Tokenized and Untokenized Fields

We have already briefly touched on the issue of tokenization of search fields. What tokenization entails is essentially breaking up the indexed data into units called tokens. This is done by use of an analyzer. Different analyzers behave differently, some may break tokens at whitespace, some at punctuation, etc. The resulting tokens are also usually transformed to lowercase. For tokenized fields query strings are tokenized in the same way, so searches are case insensitive, among other benefits.

For some fields it doesn't make sense to tokenize. Good examples of this are computer generated values, such as codetable codes. In general, however, most of your fields should be tokenized. In particular, the behaviour of multi-word untokenized fields and searches is counterintuitive. If you find your searches are not returning the data you expect consider whether this may be the case.
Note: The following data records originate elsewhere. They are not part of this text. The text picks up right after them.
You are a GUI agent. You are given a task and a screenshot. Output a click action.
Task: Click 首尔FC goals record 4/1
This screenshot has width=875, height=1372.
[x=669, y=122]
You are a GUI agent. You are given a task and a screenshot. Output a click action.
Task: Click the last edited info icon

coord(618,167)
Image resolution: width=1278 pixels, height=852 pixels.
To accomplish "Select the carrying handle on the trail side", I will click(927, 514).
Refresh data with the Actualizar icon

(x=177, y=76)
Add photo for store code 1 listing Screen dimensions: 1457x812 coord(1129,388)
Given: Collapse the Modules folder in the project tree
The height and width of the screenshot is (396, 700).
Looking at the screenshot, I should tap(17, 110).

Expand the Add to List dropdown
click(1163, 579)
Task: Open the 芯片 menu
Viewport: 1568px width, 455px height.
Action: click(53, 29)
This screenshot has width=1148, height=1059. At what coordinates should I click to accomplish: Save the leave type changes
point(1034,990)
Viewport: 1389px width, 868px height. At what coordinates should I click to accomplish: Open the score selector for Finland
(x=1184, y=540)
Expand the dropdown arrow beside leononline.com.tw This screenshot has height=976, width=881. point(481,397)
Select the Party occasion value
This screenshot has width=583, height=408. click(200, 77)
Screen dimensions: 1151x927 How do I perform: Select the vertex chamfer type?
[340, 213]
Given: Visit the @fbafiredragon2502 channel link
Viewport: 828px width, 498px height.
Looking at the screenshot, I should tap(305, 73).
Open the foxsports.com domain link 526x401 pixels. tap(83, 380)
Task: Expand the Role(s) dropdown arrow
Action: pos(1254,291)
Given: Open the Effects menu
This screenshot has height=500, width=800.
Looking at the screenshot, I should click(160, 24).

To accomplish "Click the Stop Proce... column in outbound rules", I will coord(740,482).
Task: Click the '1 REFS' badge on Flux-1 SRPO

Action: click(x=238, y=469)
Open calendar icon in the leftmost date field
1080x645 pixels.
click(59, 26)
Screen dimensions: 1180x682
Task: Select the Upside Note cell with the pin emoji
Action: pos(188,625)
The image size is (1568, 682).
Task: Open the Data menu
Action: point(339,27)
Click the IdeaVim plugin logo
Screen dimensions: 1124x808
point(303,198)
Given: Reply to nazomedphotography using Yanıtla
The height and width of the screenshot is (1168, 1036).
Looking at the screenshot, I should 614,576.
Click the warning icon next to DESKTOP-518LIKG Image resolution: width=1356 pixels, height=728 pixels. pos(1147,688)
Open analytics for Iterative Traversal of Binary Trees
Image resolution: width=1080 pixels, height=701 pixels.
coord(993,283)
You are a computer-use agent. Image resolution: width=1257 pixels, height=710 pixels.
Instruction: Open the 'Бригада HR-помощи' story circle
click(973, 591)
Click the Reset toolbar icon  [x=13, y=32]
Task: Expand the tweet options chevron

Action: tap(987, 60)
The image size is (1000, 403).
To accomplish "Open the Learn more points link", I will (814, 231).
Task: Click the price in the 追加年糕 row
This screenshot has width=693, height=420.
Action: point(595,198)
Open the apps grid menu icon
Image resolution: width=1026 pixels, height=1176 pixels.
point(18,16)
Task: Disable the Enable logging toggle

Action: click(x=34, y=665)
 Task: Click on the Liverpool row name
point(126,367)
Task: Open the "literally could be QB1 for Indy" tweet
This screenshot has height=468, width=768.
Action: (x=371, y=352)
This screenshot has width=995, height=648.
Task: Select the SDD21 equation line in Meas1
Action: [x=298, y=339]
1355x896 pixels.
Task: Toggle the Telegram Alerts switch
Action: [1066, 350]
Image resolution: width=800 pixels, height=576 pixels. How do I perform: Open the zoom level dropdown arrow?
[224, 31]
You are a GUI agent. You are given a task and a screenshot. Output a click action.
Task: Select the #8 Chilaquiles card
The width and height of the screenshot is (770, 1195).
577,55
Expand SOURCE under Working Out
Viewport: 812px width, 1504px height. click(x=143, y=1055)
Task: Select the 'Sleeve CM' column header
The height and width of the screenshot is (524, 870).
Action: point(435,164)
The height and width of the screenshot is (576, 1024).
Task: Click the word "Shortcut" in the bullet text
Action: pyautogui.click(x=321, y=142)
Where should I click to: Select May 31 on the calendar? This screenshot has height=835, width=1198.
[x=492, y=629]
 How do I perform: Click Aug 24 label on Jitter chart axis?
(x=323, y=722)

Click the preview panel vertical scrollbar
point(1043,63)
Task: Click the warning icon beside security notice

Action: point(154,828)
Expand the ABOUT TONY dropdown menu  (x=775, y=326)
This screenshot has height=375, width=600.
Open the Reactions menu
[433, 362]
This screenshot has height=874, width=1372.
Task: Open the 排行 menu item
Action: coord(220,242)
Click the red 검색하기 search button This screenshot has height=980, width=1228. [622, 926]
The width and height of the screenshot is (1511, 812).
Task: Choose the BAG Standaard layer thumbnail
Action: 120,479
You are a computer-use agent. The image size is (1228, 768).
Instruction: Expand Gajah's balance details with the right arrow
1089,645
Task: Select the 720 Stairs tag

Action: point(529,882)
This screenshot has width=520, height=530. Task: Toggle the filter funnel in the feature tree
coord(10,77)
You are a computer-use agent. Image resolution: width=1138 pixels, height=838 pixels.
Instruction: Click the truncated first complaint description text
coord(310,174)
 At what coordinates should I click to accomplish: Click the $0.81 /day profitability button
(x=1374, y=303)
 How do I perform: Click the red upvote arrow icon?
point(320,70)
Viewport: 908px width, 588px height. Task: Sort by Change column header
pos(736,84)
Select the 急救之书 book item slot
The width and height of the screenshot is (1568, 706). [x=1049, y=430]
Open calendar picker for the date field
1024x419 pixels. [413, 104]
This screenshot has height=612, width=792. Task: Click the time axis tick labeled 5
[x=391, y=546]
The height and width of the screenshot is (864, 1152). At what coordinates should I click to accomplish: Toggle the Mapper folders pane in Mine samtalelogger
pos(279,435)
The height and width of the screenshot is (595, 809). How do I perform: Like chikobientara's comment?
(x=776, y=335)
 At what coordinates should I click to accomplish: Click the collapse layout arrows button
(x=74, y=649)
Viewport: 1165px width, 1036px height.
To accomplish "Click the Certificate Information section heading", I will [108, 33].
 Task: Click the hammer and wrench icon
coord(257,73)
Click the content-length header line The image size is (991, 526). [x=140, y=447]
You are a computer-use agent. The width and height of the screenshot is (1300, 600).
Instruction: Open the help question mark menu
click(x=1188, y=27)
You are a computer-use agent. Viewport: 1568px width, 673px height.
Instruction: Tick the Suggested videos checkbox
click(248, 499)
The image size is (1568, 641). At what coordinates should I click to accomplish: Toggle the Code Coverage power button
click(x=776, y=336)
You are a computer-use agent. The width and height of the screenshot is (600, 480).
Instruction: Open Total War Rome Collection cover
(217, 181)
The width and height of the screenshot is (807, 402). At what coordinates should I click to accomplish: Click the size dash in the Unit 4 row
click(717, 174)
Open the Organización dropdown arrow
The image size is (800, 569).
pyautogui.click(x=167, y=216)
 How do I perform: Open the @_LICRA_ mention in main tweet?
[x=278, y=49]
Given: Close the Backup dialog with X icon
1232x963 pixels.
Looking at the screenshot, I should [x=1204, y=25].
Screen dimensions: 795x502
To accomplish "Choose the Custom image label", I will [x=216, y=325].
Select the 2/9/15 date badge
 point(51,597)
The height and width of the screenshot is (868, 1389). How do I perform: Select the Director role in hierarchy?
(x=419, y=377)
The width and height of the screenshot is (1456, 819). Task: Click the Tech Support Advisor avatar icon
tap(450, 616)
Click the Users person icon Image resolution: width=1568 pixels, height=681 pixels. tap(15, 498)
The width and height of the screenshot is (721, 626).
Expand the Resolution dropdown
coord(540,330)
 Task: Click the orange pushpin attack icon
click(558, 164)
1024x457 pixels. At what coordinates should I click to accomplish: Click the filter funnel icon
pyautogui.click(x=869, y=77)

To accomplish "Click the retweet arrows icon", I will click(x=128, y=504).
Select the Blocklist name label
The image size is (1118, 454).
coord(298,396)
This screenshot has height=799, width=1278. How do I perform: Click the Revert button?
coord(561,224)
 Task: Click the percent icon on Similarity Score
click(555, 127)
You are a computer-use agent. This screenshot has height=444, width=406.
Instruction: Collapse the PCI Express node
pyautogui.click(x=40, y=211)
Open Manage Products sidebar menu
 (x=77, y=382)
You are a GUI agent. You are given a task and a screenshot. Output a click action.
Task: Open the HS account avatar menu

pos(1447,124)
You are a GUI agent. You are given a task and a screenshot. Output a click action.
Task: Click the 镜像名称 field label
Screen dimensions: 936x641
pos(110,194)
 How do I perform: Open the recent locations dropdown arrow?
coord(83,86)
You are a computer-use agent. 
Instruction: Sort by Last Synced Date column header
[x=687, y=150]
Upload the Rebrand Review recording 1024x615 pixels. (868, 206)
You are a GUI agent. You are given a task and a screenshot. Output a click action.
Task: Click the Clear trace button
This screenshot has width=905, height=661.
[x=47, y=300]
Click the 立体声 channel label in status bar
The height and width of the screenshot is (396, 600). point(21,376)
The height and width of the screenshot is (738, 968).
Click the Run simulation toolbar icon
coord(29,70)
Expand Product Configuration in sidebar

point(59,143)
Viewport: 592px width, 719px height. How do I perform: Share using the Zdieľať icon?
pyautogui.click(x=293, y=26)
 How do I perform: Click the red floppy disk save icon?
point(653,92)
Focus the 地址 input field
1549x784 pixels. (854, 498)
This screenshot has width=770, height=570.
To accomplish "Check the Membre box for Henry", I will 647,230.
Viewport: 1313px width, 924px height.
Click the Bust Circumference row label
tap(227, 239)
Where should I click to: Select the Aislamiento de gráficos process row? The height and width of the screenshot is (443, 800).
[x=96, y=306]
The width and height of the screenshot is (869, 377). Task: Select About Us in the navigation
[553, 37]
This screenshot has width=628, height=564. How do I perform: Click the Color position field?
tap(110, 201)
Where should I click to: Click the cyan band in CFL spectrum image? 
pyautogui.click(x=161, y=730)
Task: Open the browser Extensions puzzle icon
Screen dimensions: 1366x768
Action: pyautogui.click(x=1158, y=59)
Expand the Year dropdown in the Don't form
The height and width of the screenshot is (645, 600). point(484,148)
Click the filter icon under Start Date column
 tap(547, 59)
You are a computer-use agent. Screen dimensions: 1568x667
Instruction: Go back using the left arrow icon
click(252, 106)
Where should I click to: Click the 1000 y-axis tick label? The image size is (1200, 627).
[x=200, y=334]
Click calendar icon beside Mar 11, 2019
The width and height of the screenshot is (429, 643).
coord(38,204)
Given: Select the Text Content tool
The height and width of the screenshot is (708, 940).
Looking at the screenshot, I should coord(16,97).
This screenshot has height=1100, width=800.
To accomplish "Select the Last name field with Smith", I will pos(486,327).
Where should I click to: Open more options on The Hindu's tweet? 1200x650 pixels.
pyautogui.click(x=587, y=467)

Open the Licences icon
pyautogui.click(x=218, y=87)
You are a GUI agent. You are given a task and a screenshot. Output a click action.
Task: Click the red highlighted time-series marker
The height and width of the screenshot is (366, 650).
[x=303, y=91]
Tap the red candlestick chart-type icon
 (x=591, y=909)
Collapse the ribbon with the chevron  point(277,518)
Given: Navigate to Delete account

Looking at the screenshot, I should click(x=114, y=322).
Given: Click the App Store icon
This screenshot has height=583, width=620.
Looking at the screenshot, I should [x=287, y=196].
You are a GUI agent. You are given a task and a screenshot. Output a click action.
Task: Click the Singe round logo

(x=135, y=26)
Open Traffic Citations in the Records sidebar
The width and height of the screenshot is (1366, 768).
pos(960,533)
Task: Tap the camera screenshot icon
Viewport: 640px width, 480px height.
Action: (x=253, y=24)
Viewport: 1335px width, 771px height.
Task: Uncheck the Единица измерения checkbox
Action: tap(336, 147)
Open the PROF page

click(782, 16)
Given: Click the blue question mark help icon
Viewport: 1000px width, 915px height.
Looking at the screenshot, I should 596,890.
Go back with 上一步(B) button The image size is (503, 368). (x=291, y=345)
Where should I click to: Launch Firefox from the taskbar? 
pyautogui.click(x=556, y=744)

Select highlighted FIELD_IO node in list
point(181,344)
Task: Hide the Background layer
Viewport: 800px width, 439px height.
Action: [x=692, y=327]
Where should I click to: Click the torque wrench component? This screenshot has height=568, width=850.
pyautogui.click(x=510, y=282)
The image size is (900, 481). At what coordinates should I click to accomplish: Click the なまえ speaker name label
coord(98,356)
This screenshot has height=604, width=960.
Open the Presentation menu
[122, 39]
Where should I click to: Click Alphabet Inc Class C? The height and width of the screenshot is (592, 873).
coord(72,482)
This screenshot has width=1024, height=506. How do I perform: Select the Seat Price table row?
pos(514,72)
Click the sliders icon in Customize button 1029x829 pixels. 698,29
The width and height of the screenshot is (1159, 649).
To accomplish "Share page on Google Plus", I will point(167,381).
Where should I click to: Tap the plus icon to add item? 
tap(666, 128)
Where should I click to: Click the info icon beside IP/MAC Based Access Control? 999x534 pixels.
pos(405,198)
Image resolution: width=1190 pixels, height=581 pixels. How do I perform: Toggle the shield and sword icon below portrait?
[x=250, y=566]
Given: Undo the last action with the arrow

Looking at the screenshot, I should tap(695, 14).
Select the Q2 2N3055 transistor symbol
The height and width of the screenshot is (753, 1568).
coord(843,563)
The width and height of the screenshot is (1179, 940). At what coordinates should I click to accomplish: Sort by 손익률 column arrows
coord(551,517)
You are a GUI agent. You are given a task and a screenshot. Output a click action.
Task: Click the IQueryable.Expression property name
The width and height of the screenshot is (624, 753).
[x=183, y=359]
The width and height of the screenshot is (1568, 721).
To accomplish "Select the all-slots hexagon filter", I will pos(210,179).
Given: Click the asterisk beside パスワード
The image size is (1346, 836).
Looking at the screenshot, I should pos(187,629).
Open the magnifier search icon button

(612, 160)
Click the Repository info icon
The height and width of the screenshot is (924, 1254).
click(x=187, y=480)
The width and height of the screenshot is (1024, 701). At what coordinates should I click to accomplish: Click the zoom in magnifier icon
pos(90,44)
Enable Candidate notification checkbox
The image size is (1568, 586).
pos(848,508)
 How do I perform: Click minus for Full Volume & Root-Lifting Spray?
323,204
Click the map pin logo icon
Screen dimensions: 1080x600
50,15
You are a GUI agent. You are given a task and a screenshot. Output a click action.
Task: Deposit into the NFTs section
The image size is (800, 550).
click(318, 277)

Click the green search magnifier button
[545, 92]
Example: Take an address field, with a document containing "Joyce Way Parkwest Dublin". If this were a tokenized field using the standard analyzer, then the index will contain four terms: joyce, way, parkwest and dublin. Any query string that contains terms matching these terms (exactly or via a wildcard) will find this document. For instance: "Dublin", "Joyce Way", "park*", etc.

However, if this field is untokenized and the same document is added, the index will contain a single term: "Joyce Way Parkwest Dublin". Much fewer query strings will match this, essentially only the string itself or the first part of the string as a prefix search. The search will also be case sensitive.